BAR HARBOR — Mount Desert Island High School (MDIHS) was the first public high school in Maine to organize a Gay Straight Diversity Alliance, in 1997.
This spring, MDIHS will become the first public high school to host the Rainbow Ball, a weekend-long retreat for LGBTQ students and their friends, April 27-29.
The event was first held in 2007 on the campus of the University of Maine at Machias. Lois-Ann Kuntz, a psychology professor at Machias, organized the event for 10 years at that location. The inaugural ball had only eight attendees, but it has since ballooned to 250. Students come from as far away as Portland and Caribou for the weekend of education and social activities.
“It’s a huge amount of work,” Kuntz said. “You have to schedule buses, schedule speakers and help with training chaperones.”
Kuntz, now a member of the ball’s 10-person steering committee, said that the event outgrew the Machias campus because there was not space to accommodate the students and activities on campus.
“The original idea was for it to be an inclusive prom where they could feel safe,” said MDI High School science teacher Lin Gould, who’s the lead organizer of the 2018 Rainbow Ball. “There’s all these heart-wrenching stats about LGBTQ students that show them [as more likely to be] homeless or in the penal system.”
With increasing participation, funding for the event has become a bigger challenge. The Unitarian Universalist Church of Ellsworth started a crowdfunding campaign to raise $8,000 for the event. Ten donors have raised almost $900 toward the goal. Gould said that while there is enough money currently to hold the event this year, additional resources would help ensure that the event keeps happening.
“It’s essential to the future of the Rainbow Ball,” Gould said. “We need to have enough of a fund [to keep it going,]”
Kuntz said that a number of UU churches and other organizations have been gracious in their donations to the event.
“We’ve been super fortunate with [support] from the community and churches,” she said. “It’s such a meaningful experience for these kids because it’s the first time they’ve been in a majority.”
Participants and chaperones will eat in the cafeteria and sleep on school floors during the event.

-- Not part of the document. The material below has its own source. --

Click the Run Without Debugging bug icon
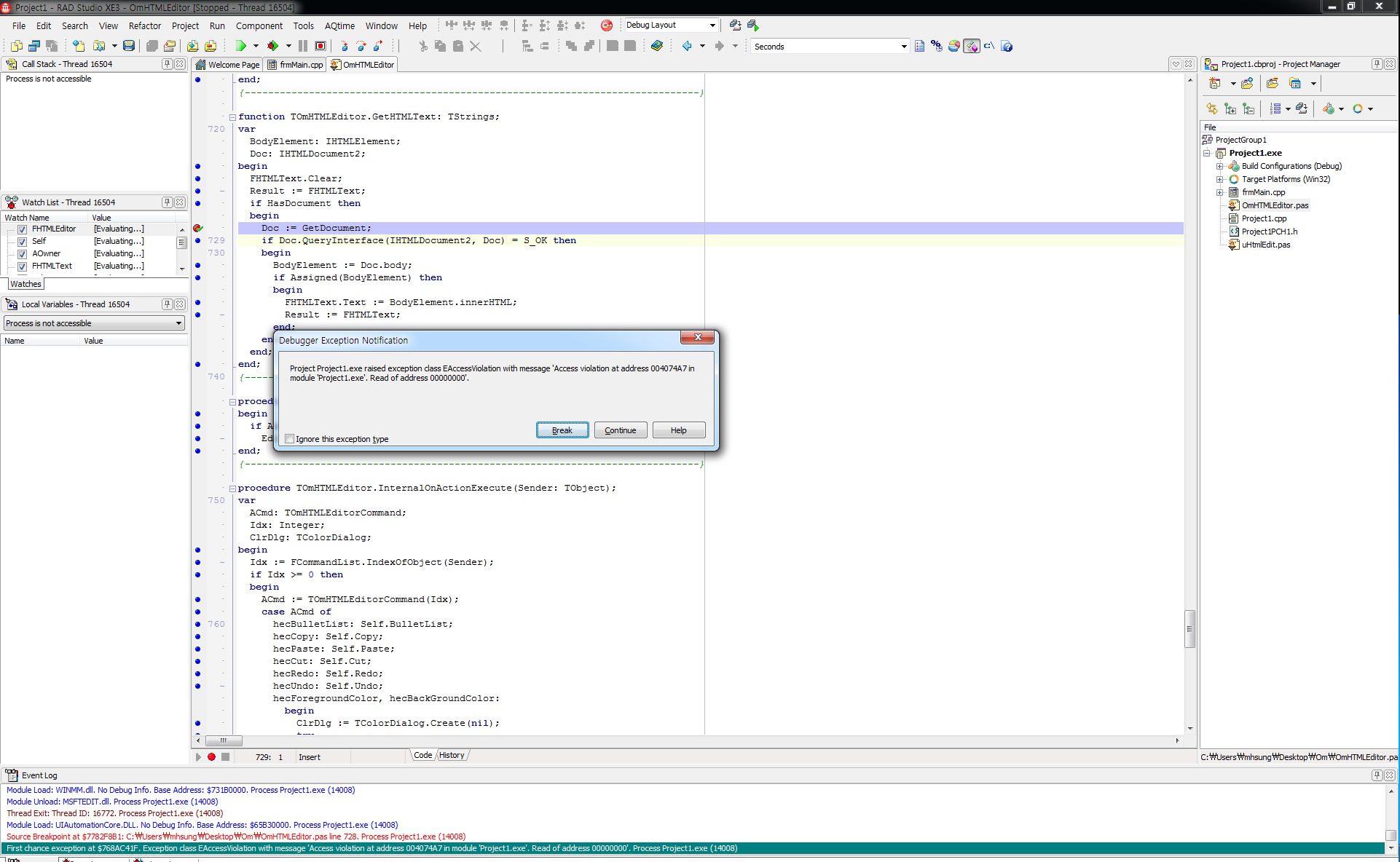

Gould said that this event is important for rural LGBTQ teens, who often have less access to support and resources than their counterparts in Southern Maine.

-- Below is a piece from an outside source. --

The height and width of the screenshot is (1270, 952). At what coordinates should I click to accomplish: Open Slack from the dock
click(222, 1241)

Phoenix Hebert, 18, of Searsport, has attended the event four times. Hebert said they look forward to the event every year.
“I have been able to experience and explore both gender and sexuality and have come to peace with who I identify as now,” Hebert said. “That kind of safe and encouraging environment is key to making teenagers feel safe and able to open up to others.”
This year’s theme is based on the musical “Hamilton.”